# Tivo VS Comcast DVR?



## marcb (Nov 8, 2002)

We currently an older Series 2 Tivo (Sony SVR-3000), and we cannot record any channels above 100, so the question is:

Do we get a new Tivo, or simply go with a Comcast DVR?

The Comcast DVR is nice, as we will no longer need a house phone, and that the Comcast DVR is updated directly thru Comcast cable line.

The Tivo is nice as we won't have a monthly service charge. However, we'll need to get the Tivo that you can update thru an eithernet cable, or wireless adapter. Not sure how this really works??? Do you need to leave your computer on all the time for Tivo to get updates?

So, just wondering if any of you guys have been in a similar situation, and what you found as the best answer.

Thank you,.....marc


----------



## CuriousMark (Jan 13, 2005)

marcb said:


> We currently an older Series 2 Tivo, and we cannot record any channels above 100, so the question is:


So you plug the cable directly into the DVR. If you get a cable box and rerun guided setup to have the DVR control the cable box you will get those higher channels. This will work no matter how you connect the DVR to the outside world.



> Do we get a new Tivo, or simply go with a Comcast DVR?


Choice is yours, but add getting a cable box to this list of choices, it lets you keep the current TiVo DVR and get more out of it.



> The Comcast DVR is nice, as we will no longer need a house phone, and that the Comcast DVR is updated directly thru Comcast cable line.

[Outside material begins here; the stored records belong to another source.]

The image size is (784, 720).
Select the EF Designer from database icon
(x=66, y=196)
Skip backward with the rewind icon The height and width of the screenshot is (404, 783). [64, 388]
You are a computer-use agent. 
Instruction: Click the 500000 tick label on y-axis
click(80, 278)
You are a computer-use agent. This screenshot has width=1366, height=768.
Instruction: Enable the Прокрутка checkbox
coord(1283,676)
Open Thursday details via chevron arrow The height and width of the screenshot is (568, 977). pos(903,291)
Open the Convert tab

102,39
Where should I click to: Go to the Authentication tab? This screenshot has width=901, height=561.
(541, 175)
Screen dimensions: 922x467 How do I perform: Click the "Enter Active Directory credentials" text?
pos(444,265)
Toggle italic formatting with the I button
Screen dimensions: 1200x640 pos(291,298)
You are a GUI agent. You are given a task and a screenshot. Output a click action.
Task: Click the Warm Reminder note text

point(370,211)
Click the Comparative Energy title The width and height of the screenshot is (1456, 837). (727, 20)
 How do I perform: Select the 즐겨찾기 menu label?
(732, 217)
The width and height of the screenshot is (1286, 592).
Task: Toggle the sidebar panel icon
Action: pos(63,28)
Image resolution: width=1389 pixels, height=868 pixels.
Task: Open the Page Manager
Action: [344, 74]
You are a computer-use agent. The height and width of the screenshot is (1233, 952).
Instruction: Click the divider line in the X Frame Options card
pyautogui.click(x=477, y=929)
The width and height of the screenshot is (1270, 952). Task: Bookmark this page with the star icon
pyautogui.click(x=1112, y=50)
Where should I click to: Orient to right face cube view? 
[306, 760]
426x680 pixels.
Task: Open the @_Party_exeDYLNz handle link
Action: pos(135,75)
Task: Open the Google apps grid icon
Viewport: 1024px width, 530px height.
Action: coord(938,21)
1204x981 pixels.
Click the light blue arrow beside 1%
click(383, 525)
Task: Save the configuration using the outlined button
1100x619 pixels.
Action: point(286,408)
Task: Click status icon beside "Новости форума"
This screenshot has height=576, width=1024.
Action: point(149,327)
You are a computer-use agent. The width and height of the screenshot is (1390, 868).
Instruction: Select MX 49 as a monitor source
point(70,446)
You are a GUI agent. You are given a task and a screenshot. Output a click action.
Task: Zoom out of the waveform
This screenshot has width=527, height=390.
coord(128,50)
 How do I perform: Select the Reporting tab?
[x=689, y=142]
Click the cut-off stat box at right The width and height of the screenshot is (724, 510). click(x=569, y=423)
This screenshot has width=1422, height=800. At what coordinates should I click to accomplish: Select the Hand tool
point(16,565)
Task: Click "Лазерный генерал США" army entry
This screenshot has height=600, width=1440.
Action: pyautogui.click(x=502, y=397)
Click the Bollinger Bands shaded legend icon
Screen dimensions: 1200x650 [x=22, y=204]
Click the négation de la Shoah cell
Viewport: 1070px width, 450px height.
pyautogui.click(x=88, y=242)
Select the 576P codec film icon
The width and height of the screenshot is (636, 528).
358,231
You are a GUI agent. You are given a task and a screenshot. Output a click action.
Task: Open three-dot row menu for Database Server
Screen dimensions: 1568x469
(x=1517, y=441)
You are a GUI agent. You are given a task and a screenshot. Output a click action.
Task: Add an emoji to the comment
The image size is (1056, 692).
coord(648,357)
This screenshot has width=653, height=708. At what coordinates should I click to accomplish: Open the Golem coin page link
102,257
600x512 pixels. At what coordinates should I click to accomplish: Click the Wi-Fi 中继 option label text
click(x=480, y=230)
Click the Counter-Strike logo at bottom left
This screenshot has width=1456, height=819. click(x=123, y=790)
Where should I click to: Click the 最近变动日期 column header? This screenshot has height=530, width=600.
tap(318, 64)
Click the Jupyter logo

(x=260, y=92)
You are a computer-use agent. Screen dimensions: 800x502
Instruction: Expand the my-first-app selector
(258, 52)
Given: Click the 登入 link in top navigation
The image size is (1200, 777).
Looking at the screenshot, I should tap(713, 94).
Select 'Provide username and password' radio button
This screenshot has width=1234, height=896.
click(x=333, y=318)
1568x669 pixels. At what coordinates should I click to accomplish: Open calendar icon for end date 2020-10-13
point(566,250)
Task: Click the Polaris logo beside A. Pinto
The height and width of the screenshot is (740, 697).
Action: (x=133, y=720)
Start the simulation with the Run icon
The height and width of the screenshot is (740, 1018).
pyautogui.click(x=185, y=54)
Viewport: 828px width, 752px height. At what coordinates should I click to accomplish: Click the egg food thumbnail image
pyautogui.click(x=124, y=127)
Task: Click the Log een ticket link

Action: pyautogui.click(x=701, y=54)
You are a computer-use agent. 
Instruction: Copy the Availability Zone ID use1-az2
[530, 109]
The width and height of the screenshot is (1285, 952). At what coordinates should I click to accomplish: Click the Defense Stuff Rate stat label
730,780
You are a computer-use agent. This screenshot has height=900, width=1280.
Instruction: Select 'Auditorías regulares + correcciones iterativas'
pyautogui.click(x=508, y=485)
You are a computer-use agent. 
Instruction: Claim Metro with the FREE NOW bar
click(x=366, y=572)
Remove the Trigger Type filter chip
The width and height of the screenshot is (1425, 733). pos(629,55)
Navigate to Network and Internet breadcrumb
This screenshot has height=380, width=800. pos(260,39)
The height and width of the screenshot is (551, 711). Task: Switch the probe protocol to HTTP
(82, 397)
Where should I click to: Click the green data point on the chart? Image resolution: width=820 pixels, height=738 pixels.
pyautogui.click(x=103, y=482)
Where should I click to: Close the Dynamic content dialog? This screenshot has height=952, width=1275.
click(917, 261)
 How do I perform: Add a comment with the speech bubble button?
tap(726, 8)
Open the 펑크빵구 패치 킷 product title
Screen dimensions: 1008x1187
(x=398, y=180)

This is not an either/or choice. The TiVo DVR does not have to be used with a house phone, you can network it.



> The Tivo is nice as we won't have a monthly service charge. However, we'll need to get the Tivo that you can update thru an eithernet cable, or wireless adapter. Not sure how this really works??? Do you need to leave your computer on all the time for Tivo to get updates?


Ok, this question has several broad answers that depend on choices you have not made yet.

Your existing TiVo DVR has a USB port and you can add either an Ethernet or Wireless network adapter and connect it to your home network (assuming you have one set up already). You could get a TiVo HD DVR and it has Ethernet built in, but would need a USB to wireless network adapter just like your current series 2 would if you wish to go wireless.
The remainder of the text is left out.